* [Exercise directions] Rewrite the material, starting at the line that has "coordinates (1079, 208)." and stopping after the line that has "The height and". Replace "height and width" with "size" and change nothing else.

──────── Given records

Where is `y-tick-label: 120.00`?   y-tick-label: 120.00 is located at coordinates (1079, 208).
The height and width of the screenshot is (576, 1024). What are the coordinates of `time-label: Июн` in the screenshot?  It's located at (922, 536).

────────────────
──────── Given records

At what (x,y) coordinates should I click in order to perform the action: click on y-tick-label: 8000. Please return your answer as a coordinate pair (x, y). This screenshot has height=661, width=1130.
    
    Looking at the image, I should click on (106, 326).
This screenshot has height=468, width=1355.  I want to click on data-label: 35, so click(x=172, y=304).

────────────────

* [Answer space]
Where is `y-tick-label: 120.00`?   y-tick-label: 120.00 is located at coordinates (1079, 208).
The size of the screenshot is (576, 1024). What are the coordinates of `time-label: Июн` in the screenshot?  It's located at (922, 536).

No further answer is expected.